[Stored items]

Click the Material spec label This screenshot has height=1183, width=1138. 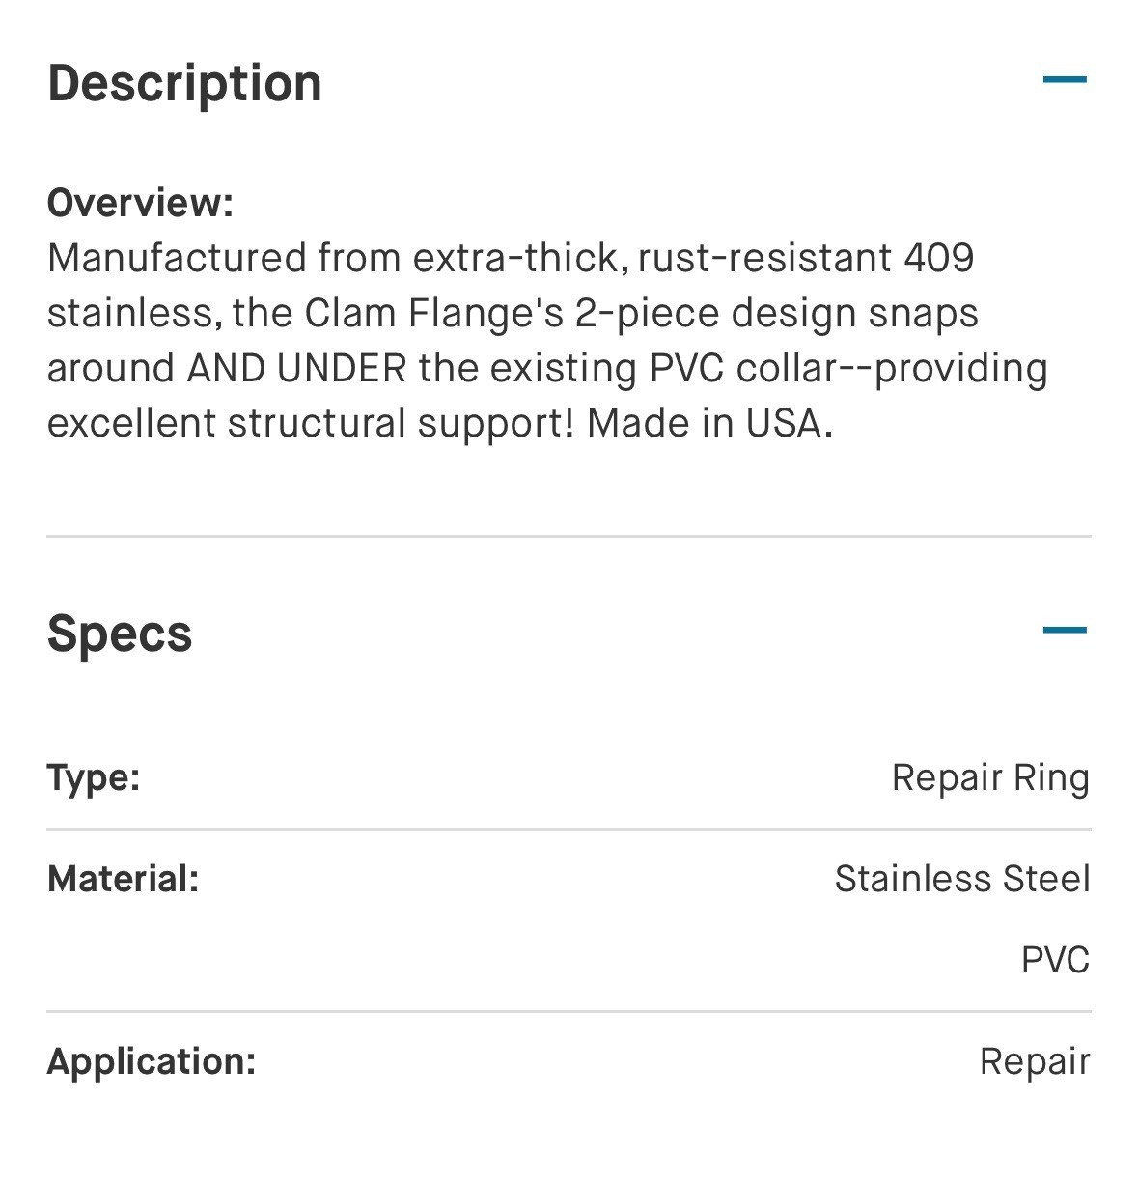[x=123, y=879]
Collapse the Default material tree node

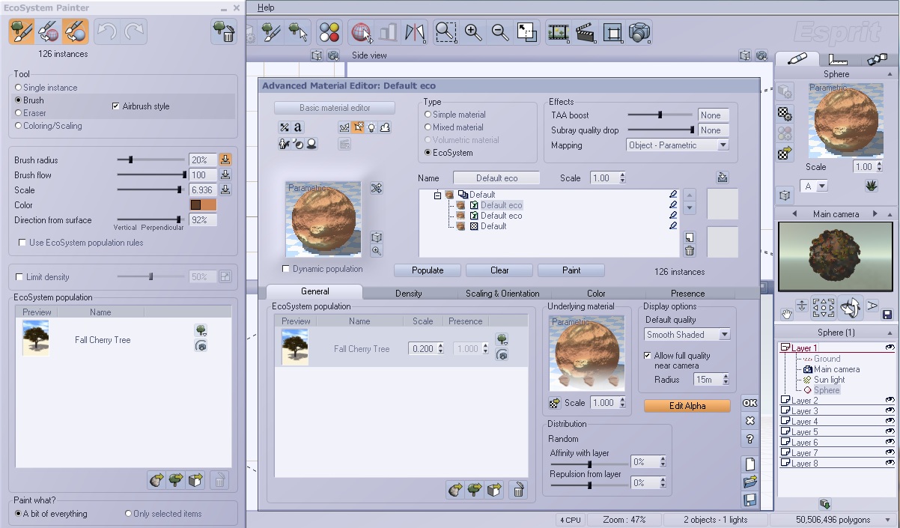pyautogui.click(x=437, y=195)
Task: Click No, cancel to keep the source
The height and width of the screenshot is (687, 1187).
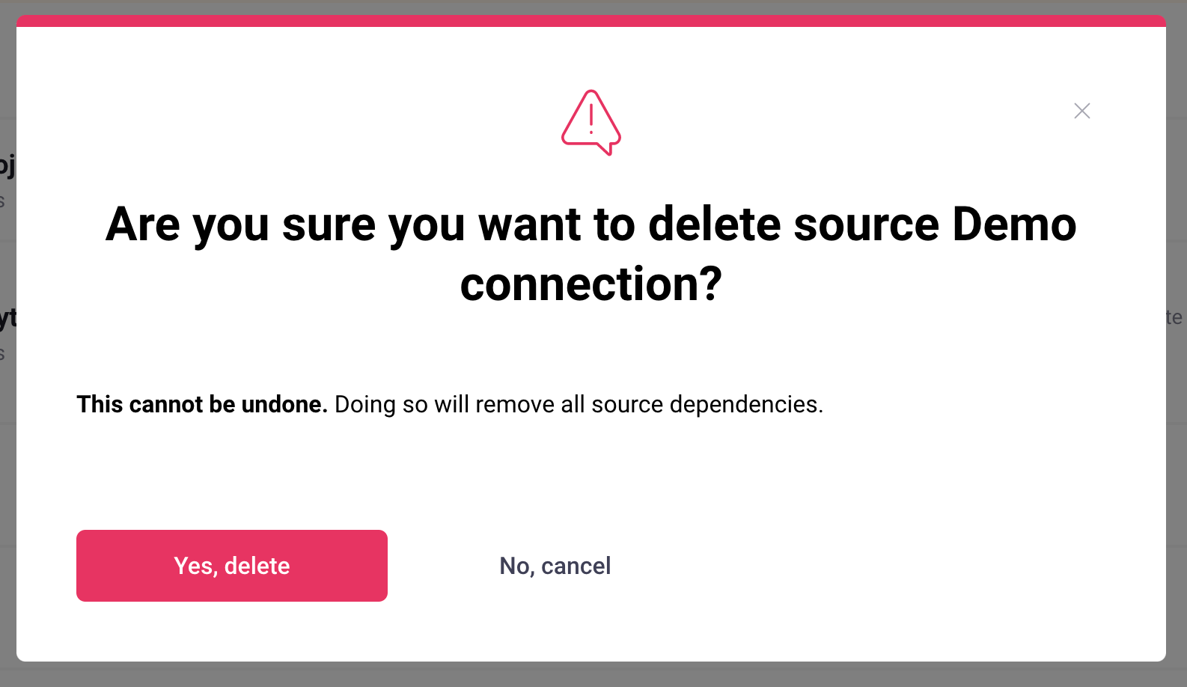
==
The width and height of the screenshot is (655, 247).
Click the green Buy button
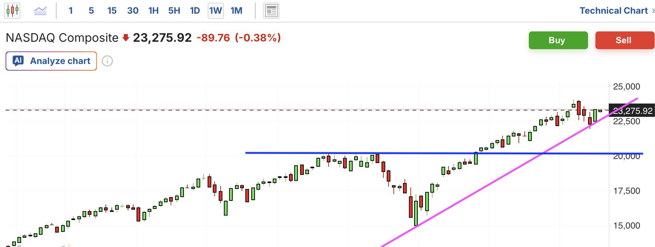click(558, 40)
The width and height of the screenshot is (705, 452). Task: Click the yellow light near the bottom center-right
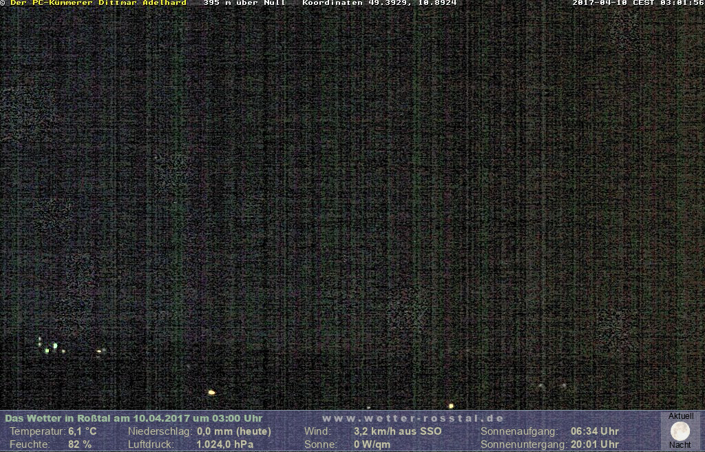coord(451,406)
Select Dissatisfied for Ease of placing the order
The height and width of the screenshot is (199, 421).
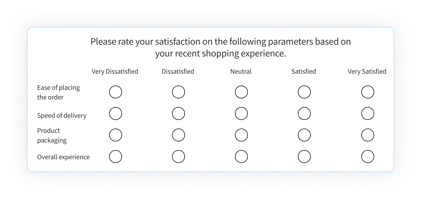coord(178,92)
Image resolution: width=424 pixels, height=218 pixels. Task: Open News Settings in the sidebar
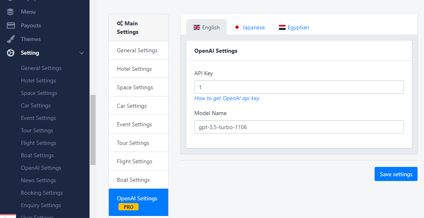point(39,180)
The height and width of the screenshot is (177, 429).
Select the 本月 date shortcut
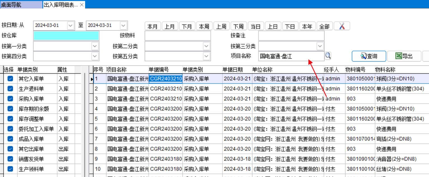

▸ **Problem**
Look over the entries for "Select", then copy every line that includes that string.

▸ **Solution to this task**
Select Dissatisfied for Ease of placing the order
Select the 本月 date shortcut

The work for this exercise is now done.